Using wget to recursively fetch a directory with arbitrary files in it

Question

I have a web directory where I store some config files. I'd like to use wget to pull those files down and maintain their current structure. For instance, the remote directory looks like:

http://mysite.com/configs/.vim/

.vim holds multiple files and directories. I want to replicate that on the client using wget. Can't seem to find the right combo of wget flags to get this done. Any ideas?

waldyrious · Accepted Answer · 2017-10-04 21:53:13Z

1202

You have to pass the -np/--no-parent option to wget (in addition to -r/--recursive, of course), otherwise it will follow the link in the directory index on my site to the parent directory. So the command would look like this:

wget --recursive --no-parent http://example.com/configs/.vim/

To avoid downloading the auto-generated index.html files, use the -R/--reject option:

wget -r -np -R "index.html*" http://example.com/configs/.vim/

edited Oct 4, 2017 at 21:53

waldyrious

3,7764 gold badges36 silver badges42 bronze badges

answered Nov 7, 2008 at 21:55

Paige Ruten

175k36 gold badges180 silver badges198 bronze badges

70

add -nH (cuts out hostname) --cut-dirs=X (cuts out X directories). it's a bit annoying to have to manually count directories for X..
– lkraav
Commented Nov 8, 2010 at 21:49
6

Why doesn't any of these work for w3.org/History/1991-WWW-NeXT/Implementation ? It will only download robots.txt
– matteo
Commented Nov 14, 2011 at 18:56
50

@matteo because the robots.txt probably disallow crawling the website.
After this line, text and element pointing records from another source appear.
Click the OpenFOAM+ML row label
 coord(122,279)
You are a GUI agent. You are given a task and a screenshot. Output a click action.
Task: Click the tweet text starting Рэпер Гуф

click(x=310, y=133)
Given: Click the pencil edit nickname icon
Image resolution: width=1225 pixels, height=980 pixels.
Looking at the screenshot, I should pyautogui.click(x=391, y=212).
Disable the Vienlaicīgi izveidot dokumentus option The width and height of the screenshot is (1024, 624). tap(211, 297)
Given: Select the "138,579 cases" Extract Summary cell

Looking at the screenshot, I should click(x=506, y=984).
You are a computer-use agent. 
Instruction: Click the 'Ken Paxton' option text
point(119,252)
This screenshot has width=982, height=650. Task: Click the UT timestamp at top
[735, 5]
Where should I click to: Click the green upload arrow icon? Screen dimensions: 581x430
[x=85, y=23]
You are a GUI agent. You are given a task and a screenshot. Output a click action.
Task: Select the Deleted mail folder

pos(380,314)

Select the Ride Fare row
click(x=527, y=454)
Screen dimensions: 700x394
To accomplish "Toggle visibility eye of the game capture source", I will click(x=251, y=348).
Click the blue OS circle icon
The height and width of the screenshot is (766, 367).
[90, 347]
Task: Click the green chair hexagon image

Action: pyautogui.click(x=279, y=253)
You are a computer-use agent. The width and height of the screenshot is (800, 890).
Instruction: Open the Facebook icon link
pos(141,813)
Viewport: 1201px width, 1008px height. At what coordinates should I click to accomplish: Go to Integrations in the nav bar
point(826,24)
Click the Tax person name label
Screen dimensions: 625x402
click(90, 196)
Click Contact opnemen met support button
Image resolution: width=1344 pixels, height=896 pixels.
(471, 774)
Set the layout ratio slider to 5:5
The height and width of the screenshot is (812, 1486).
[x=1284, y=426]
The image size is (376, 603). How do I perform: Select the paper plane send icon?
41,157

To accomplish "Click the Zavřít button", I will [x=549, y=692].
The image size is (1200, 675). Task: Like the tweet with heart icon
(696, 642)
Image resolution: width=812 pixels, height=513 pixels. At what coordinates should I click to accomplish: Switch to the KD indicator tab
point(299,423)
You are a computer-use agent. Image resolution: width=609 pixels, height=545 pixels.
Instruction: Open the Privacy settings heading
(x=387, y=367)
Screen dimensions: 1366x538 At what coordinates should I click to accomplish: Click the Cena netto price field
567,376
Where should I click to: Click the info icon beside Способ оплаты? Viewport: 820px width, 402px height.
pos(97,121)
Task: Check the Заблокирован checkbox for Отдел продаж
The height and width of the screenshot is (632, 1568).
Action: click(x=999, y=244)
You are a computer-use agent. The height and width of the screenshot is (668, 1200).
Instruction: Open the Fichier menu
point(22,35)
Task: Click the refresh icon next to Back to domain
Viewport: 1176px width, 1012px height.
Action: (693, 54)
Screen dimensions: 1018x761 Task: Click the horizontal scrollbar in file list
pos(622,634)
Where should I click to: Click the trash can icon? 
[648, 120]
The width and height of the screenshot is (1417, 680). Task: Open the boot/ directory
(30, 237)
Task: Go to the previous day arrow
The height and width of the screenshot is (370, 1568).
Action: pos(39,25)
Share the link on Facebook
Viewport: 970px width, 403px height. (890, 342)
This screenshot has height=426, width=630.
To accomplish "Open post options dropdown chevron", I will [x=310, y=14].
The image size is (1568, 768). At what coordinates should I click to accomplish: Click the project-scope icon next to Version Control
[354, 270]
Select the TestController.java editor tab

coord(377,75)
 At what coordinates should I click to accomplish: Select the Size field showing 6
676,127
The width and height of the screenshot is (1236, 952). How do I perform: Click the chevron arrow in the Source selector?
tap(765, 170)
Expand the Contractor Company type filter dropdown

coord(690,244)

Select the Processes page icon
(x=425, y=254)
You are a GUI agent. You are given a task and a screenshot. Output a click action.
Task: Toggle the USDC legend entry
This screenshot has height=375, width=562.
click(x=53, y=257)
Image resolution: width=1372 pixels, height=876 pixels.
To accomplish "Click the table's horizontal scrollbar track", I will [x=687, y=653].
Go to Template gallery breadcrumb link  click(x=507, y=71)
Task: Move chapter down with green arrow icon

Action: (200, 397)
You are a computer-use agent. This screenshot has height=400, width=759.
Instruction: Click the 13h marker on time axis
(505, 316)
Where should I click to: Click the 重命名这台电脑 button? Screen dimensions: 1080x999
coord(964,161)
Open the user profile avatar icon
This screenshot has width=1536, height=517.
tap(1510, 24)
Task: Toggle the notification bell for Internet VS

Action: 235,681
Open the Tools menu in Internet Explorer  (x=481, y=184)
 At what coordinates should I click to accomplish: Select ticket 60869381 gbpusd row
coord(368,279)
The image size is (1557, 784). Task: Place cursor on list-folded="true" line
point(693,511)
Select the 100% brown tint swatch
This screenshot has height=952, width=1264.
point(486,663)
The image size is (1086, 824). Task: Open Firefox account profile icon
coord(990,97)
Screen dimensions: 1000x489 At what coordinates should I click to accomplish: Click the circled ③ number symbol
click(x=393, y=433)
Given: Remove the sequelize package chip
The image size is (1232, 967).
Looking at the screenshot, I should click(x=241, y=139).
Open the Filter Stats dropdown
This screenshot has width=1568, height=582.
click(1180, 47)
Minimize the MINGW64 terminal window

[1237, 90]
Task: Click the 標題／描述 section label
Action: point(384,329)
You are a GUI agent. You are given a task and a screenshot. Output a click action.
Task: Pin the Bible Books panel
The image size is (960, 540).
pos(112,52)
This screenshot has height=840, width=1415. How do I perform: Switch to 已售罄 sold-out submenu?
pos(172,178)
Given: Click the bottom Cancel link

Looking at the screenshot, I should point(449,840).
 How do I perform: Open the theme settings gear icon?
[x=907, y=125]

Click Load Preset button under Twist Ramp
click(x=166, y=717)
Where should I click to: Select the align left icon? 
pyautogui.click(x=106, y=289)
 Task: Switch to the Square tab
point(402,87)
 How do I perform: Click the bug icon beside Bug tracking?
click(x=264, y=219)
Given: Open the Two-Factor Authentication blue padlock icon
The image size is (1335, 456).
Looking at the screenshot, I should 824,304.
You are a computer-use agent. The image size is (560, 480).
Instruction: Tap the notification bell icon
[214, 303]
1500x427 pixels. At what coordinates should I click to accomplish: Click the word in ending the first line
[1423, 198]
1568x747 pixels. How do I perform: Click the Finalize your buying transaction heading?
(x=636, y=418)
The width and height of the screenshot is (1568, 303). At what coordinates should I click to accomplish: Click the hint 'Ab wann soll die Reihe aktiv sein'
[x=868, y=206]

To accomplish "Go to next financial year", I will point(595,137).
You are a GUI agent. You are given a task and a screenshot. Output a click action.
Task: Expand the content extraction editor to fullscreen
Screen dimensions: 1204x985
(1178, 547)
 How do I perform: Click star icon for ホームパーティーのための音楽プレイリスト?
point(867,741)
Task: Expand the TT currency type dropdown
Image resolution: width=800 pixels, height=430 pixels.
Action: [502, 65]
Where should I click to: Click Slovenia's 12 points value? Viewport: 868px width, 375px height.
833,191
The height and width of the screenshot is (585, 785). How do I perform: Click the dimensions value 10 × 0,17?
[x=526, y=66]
You should add -e robots=off to force crawling.
– gaborous
Commented Dec 16, 2014 at 18:57
7

If you don't want to download the entire content, you may use: -l1 just download the directory (example.com in your case) -l2 download the directory and all level 1 subfolders ('example.com/something' but not 'example.com/somthing/foo') And so on. If you insert no -l option, wget will use -l 5 automatically. If you insert a -l 0 you´ll download the whole Internet, because wget will follow every link it finds. stackoverflow.com/a/19695143/6785908
– so-random-dude
Commented May 29, 2017 at 11:06
5

why am I always getting an index.html file instead of the directory? wget -r --no-parent -e robots=off http://demo.inspiretheme.com/templates/headlines/images/ This command will only get an index.html file
– shenkwen
Commented Jun 25, 2019 at 20:51

| Show 5 more comments

Sri · Accepted Answer · 2011-03-17 06:17:28Z

147

To download a directory recursively, which rejects index.html* files and downloads without the hostname, parent directory and the whole directory structure :

wget -r -nH --cut-dirs=2 --no-parent --reject="index.html*" http://mysite.com/dir1/dir2/data

answered Mar 17, 2011 at 6:17

Sri

4,7932 gold badges39 silver badges42 bronze badges

I can't get this to work: wget -r -nH --cut-dirs=3 --no-parent --reject="index.html*" w3.org/History/1991-WWW-NeXT/Implementation --cut-dirs=2 doesn't work either It only downloads robots.txt which actually is in the root folder. Whet am I missing?
– matteo
Commented Nov 14, 2011 at 19:04
39

@matteo try adding: -e robots=off
– Paul J
Commented Jan 8, 2012 at 4:04
To recursively obtain all the directories within a directory, use wget -r -nH --reject="index.html*" mysite.io:1234/dir1/dir2
– Prasanth Ganesan
Commented Sep 3, 2019 at 12:50

Add a comment |

ma11hew28 · Accepted Answer · 2014-05-06 16:00:16Z

127

For anyone else that having similar issues. Wget follows robots.txt which might not allow you to grab the site. No worries, you can turn it off:

wget -e robots=off http://www.example.com/

http://www.gnu.org/software/wget/manual/html_node/Robot-Exclusion.html

edited May 6, 2014 at 16:00

ma11hew28

125k120 gold badges458 silver badges656 bronze badges

answered Nov 22, 2012 at 20:36

Sean Villani

1,3621 gold badge8 silver badges9 bronze badges

4

When you are ignoring robots.txt you should at least throttle your requests. The behaviour suggested in this answer is highly impolite.
– Nobody
Commented Nov 19, 2019 at 9:22
2

@Nobody So what's the polite answer to this?
– Phani Rithvij
Commented Jan 6, 2020 at 9:33
1

@PhaniRithvij Rate limit your requests, wget has parameters for it. Note that some people might still take issue, and considering the robots file is explicitly telling you that it's not allowed to do what you are currently doing, you might even get into legal trouble.
– Nobody
Commented Jan 6, 2020 at 19:10
I ran into an unhelpful robots.txt file while trying this out, but found a way around it without this option: the files I needed were also hosted on an FTP server, and running wget in mirror mode on the FTP server worked fine.
– Gaurav
Commented Apr 28, 2021 at 4:37

Add a comment |

ma11hew28 · Accepted Answer · 2014-05-06 15:59:50Z

47

You should use the -m (mirror) flag, as that takes care to not mess with timestamps and to recurse indefinitely.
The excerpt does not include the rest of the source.